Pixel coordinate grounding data
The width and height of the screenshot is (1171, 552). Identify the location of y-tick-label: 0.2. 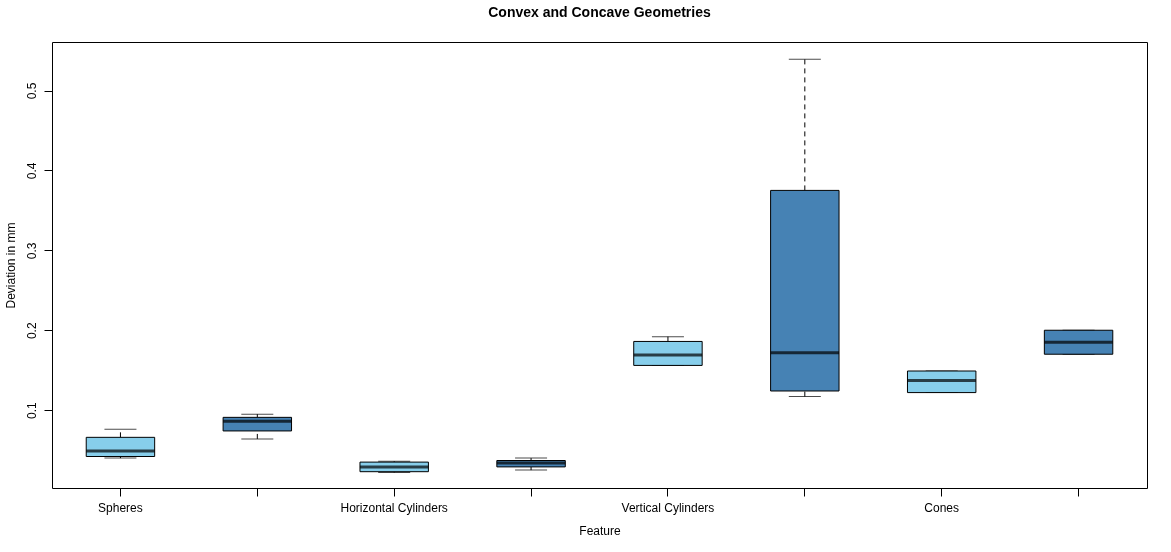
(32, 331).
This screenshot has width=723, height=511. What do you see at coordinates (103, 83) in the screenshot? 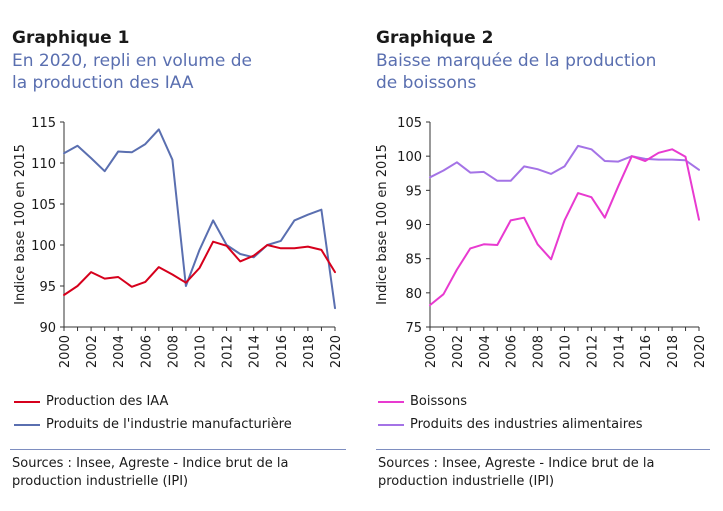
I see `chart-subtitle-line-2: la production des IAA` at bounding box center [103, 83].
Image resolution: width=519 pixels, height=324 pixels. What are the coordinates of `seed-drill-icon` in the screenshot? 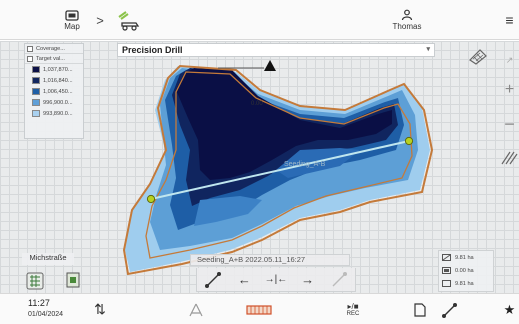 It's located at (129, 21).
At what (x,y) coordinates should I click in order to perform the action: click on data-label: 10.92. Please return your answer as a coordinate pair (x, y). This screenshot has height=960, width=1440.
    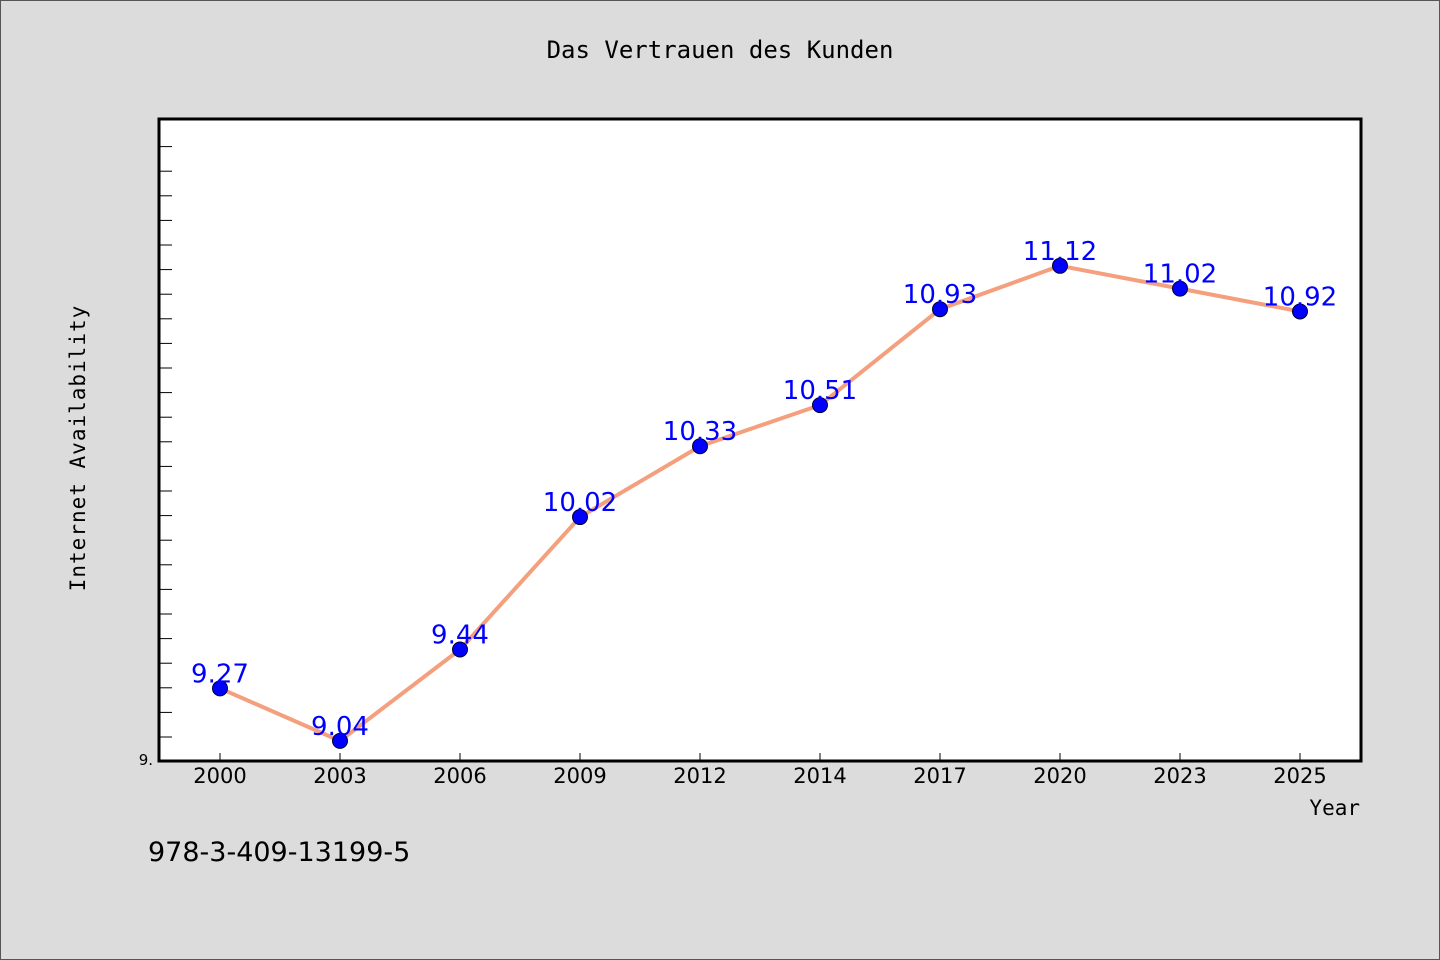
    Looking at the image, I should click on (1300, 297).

:: EXERCISE PROMPT ::
Reproduce verbatim the lines starting at the line that contains "This screenshot has width=723, height=511." and ending at the line that contains "center [103, 83].", with both included. Leave the pictures out.

:: EXPECTED ANSWER ::
This screenshot has width=723, height=511. What do you see at coordinates (103, 83) in the screenshot? 
I see `chart-subtitle-line-2: la production des IAA` at bounding box center [103, 83].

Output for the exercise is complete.